Assuming Tier 2 codes are nationally priced in 2018, MolDX will have to decide whether to settle for category-level pricing, or to continue gene-specific pricing by tossing all these tests into an unlisted code managed by secondary Z code claims processing. If MolDX were to do the latter, it would further reduce the granularity of national databases for CMS claims, because even more claims would disappear into the 81479 unlisted code making that code larger and larger. (In 2015, CMS molecular unlisted code use was 35% per year and rising - here).
Another route to that result would be if MolDX continues to apply its rule that "any claim with 2 or more genetic tests becomes a panel," to be submitted with an unlisted code 81479 and a Z code. Since it's increasingly rare that genetic tests occur at only 1 per patient, fewer and fewer claims under the large MolDX policy system would show specific CPT codes in national databases since the claims would be viewed as "panel" of 2 or more genes. [The MolDX concept that 2 or more genes constitute a panel for coding purposes is inconsistent with AMA CPT Coding Assistant guidance in August 2016, which instructed that all CPT-coded genes (or Tier 2 codes) should be individually listed on claims, and in Tier 2 multiples when needed.]
Does CMS Pricing Matter?
CMS pricing obviously matters for CMS claims.

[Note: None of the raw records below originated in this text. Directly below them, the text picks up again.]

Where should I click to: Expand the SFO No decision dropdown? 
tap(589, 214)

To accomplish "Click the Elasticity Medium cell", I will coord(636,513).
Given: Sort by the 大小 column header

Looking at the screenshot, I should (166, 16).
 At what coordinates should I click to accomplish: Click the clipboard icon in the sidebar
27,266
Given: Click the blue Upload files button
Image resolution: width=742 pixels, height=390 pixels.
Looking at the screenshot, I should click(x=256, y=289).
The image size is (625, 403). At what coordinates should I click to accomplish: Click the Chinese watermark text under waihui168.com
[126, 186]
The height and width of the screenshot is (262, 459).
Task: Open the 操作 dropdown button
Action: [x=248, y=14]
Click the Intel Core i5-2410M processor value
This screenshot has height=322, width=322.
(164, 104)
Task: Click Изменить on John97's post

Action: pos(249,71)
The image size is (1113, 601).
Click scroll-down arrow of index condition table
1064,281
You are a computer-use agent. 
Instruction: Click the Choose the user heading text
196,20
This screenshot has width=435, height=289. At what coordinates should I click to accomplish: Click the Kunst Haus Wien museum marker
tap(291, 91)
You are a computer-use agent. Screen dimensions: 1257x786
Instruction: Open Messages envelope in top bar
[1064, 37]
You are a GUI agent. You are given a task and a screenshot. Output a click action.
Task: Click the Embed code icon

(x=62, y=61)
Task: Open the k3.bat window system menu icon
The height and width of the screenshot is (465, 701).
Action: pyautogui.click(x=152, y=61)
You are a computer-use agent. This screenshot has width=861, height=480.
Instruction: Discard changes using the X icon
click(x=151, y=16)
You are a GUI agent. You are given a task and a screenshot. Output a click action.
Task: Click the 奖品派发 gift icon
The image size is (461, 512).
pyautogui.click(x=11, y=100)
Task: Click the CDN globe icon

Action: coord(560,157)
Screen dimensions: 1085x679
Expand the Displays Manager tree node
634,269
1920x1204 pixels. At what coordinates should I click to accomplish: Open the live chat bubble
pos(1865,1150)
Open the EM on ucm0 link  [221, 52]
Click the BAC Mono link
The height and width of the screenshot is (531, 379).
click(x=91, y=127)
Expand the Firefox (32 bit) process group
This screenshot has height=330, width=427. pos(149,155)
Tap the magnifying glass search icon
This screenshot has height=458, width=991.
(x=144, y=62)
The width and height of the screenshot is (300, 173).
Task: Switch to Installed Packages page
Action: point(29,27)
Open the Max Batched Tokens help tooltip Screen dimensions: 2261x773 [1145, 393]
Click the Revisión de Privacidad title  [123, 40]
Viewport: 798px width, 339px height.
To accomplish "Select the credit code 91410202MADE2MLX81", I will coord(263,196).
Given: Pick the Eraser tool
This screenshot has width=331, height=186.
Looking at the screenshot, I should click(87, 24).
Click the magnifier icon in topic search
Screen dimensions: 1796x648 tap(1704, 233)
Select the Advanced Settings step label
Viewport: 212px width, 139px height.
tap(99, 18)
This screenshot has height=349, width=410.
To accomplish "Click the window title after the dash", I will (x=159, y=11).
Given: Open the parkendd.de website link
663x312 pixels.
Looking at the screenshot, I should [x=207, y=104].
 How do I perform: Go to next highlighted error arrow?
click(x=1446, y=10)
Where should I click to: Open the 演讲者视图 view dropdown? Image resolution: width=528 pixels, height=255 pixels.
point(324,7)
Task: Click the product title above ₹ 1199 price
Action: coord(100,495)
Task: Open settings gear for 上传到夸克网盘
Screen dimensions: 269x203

However, as reported in the November 2016 Dark Report, using data from Xifin, there was considerable noise between CMS molecular fee schedules and current market prices, as far as could be determined by Xifin's large customer database. That is, for a particular CMS code and price, the market price could be half as high, twice as high, or somewhere in between. However, only 2 of 15 tests were significantly lower than CMS, and only a few of 15 were substantially higher On average, CMS pricing likely has some impact, with market pricing of about half of genes falling within a narrow band near the CMS prices.